Объективистская видимость принятия решений судом скрывает неизбежно субъективный подход к толкованию и применению норм права. Ведь даже самый честный и порядочный судья, искренне стремящийся разрешить дело на основе справедливости и высшего понимания права, вполне способен свои переживания и представления, не отвечающие сложившимся и господствующим взглядам на эти явления, да и не отражающим их объективное содержание в конкретных исторических условиях, принять за истину в высшей инстанции. Зачастую честность судьи лишь усугубляет его ошибки, и заблуждения. Судья в гораздо меньшей степени связан и взаимодействует с народом, избирателями, чем члены парламента, президент, мэр, а значит, и меньше надежд на то, что коллективный разум, общественное мнение смогут внести коррективы в решения судьи.
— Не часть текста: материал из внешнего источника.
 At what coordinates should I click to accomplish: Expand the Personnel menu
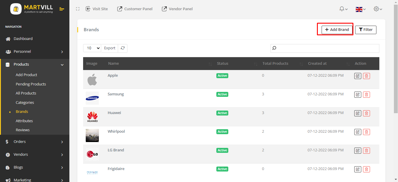(x=35, y=52)
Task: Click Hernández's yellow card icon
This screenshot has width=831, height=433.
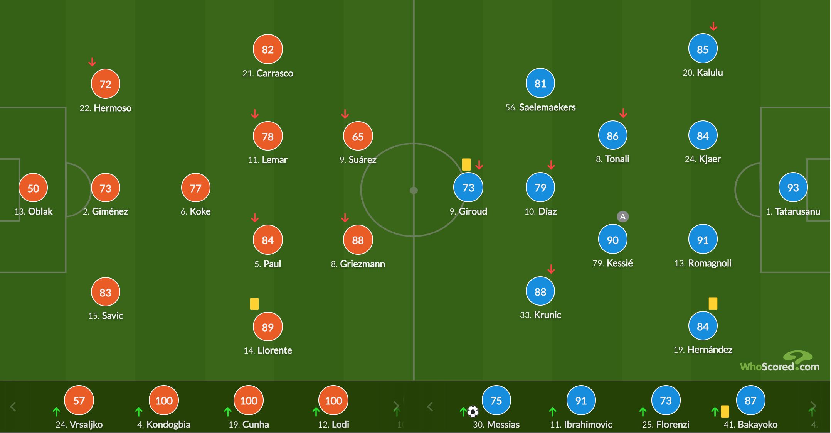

Высокая профессиональная подготовка также может способствовать укоренению его мнения, что он лучше других разбирается в том, что есть Закон, Право, Справедливость, Свобода и т.п. Таким образом, именно сильные стороны суда как независимого профессионального органа, толкующего и применяющего право, могут оказаться и оказываются слабыми его сторонами. Впрочем, все это можно сказать и о несудебных органах конституционного надзора. Подчеркивая важность и закономерность появления и развития института конституционного надзора, на органы, осуществляющие этот надзор, нельзя уповать как на панацею от всех несовершенств государственного управления. К поискам оптимального места органов конституционного надзора среди других государственных органов надо подходить, учитывая значимость и функциональную незаменимость каждого из органов государства, необходимость обеспечения взаимодействия всех органов с целью гарантии поддержания правопорядка и эффективности управления общественными делами.